[Records from a collection]
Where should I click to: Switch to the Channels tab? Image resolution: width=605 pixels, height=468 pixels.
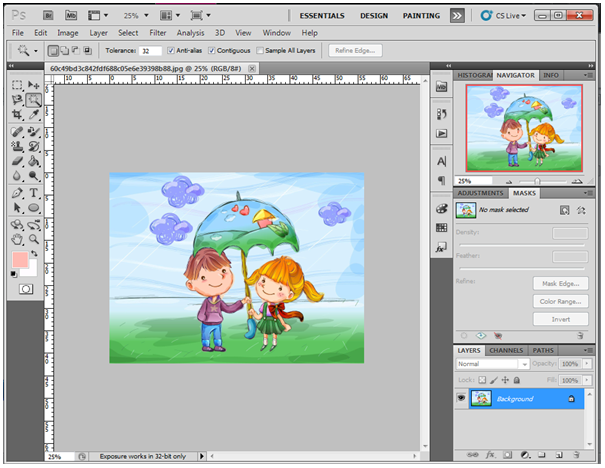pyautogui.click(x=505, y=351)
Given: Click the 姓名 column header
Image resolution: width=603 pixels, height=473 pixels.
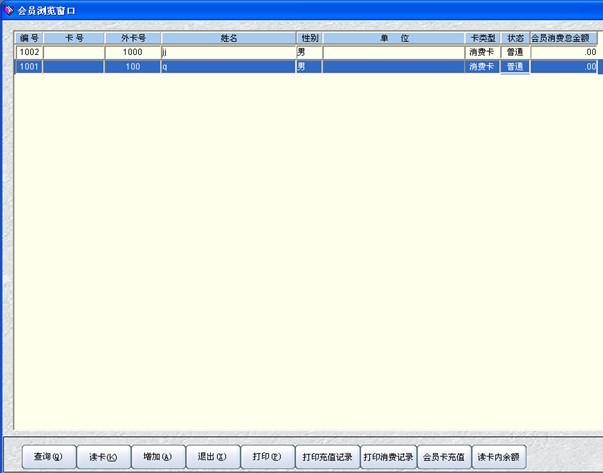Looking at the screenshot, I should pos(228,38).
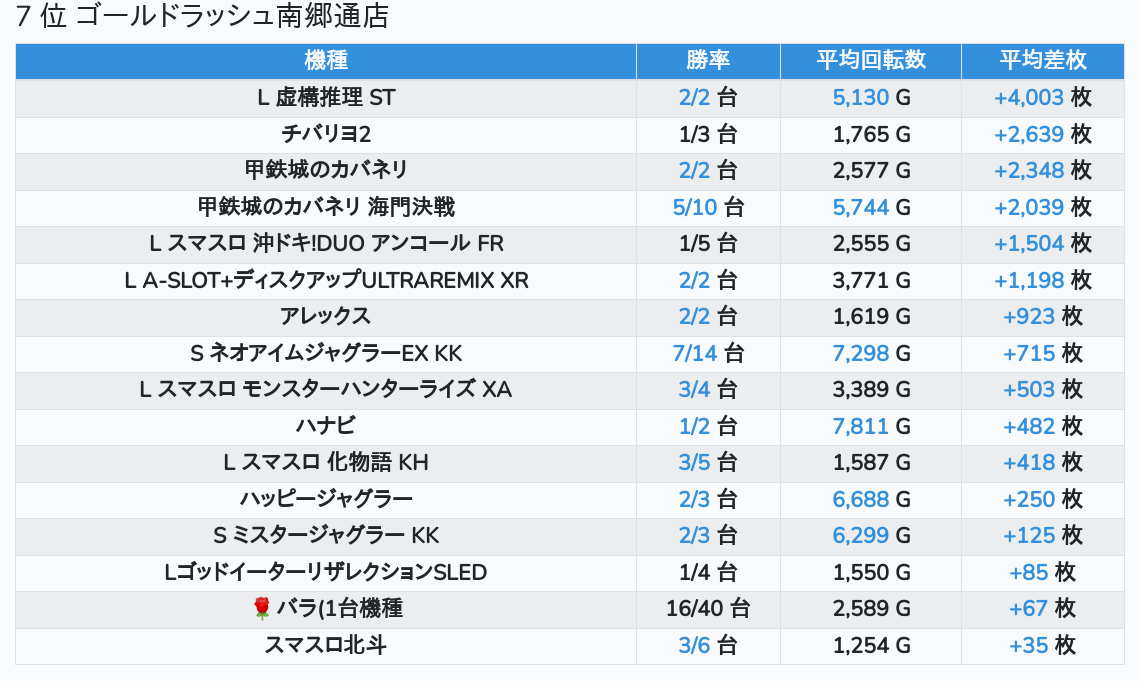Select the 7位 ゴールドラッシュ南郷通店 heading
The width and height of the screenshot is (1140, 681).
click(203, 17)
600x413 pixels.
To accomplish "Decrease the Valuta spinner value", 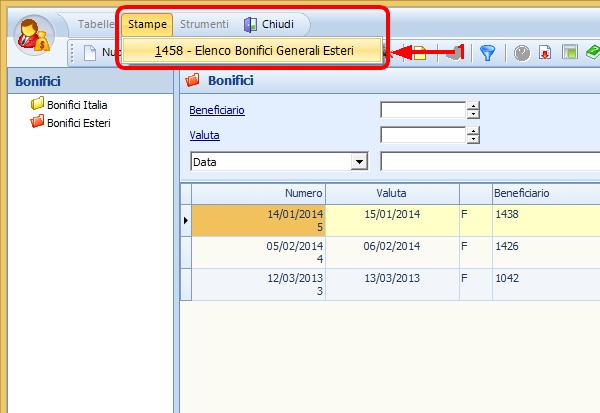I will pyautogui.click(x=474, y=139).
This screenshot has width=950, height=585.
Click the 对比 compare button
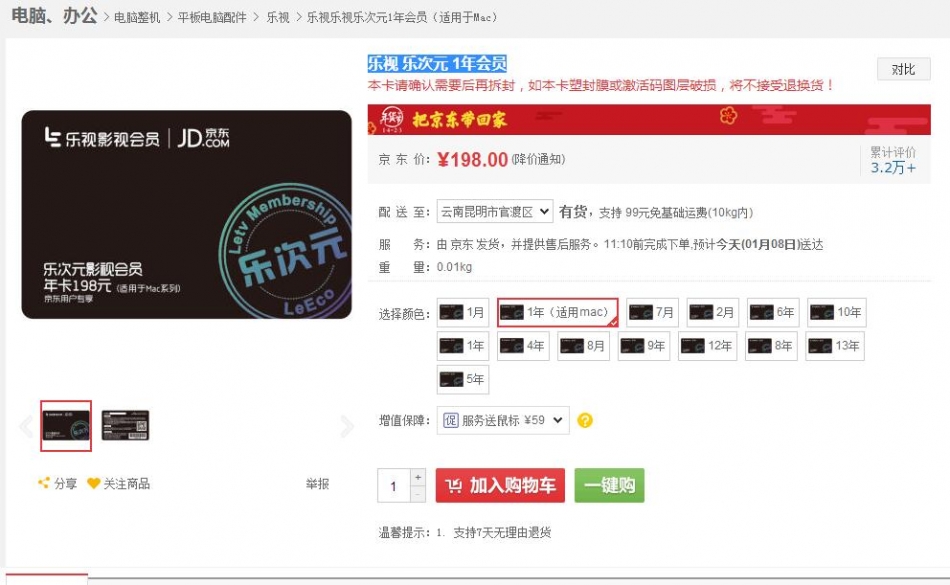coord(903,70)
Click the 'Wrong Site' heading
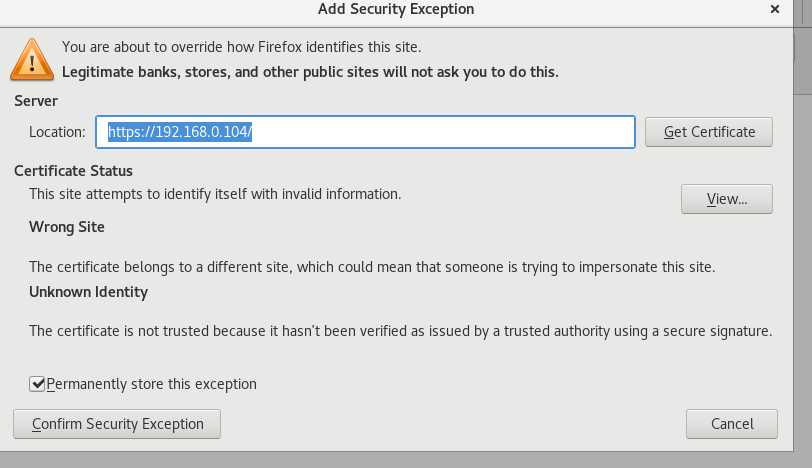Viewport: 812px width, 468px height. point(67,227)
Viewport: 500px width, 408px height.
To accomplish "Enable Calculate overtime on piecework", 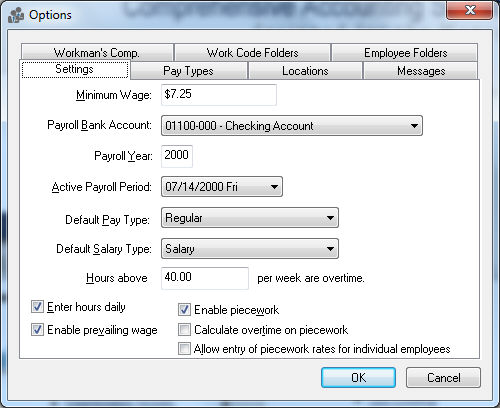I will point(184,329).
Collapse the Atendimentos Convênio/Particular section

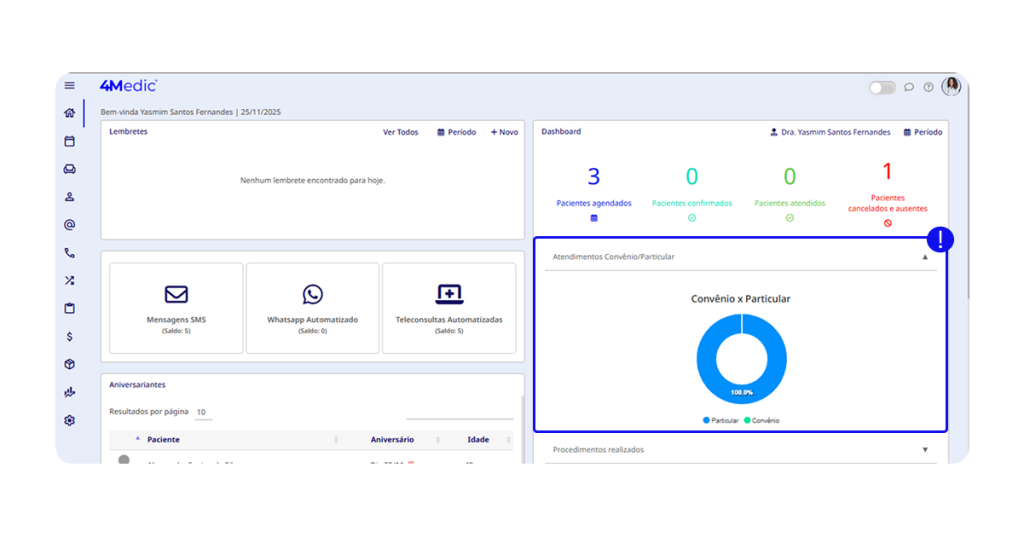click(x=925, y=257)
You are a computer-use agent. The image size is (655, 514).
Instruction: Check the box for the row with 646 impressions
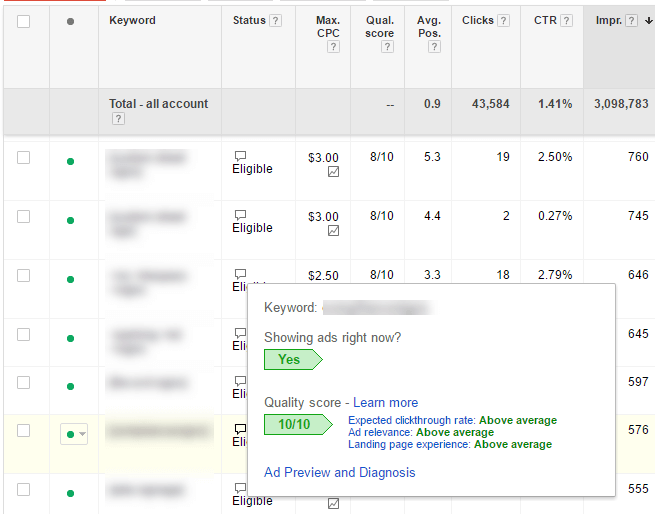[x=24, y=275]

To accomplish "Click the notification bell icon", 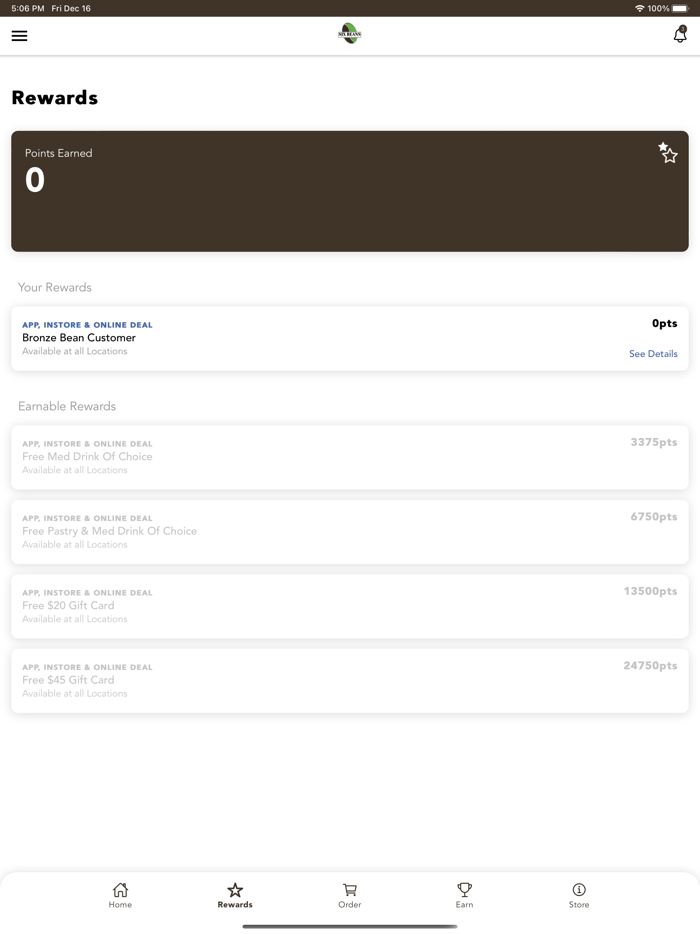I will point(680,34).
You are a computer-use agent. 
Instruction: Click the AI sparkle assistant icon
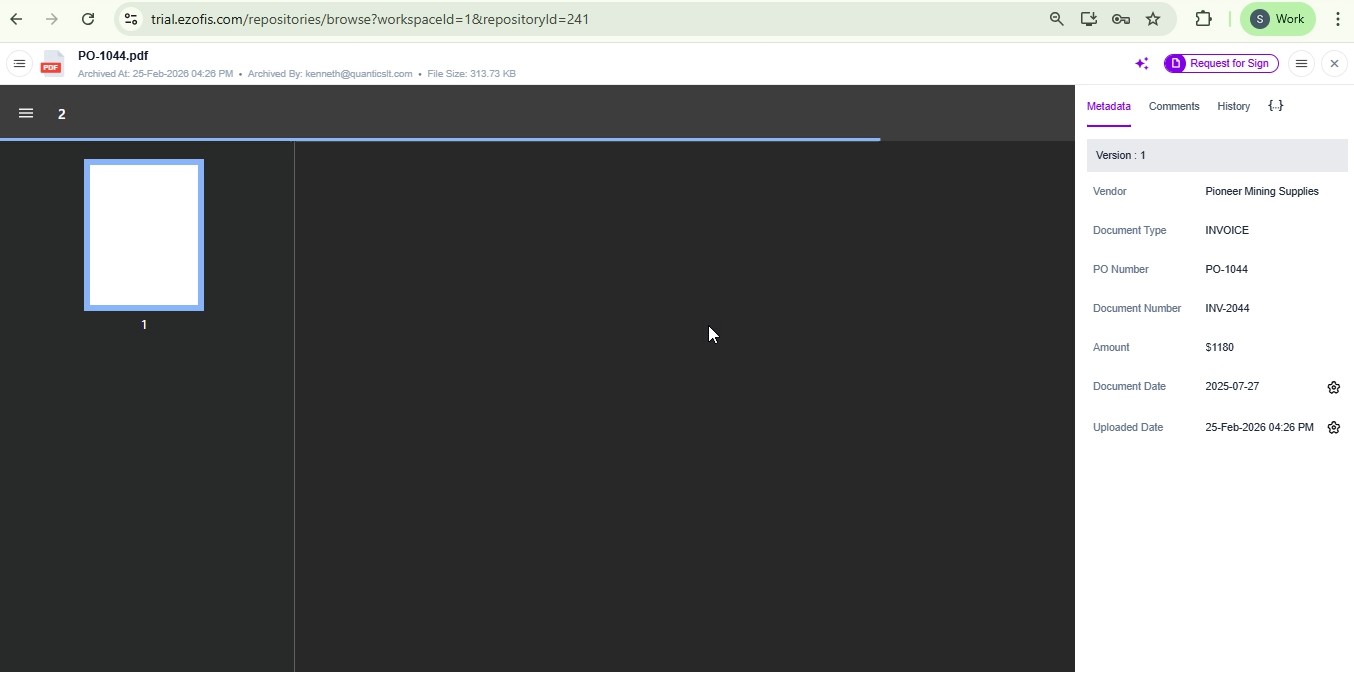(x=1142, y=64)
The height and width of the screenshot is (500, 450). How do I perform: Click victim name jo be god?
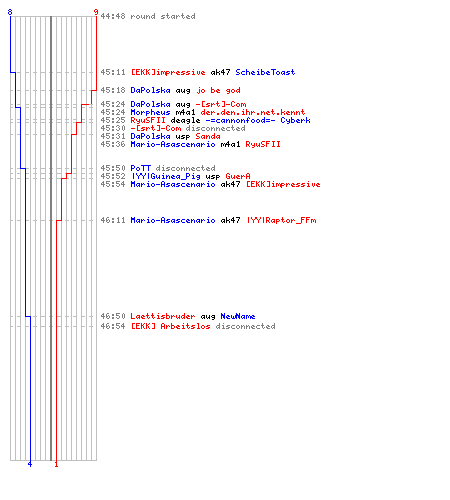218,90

#### Task instructions
Omit the pictures and print again exactly the lines from the one with "The height and" through the final line of the entries, both ends included.

#### Solution
The height and width of the screenshot is (500, 450). How do I perform: Click victim name jo be god?
218,90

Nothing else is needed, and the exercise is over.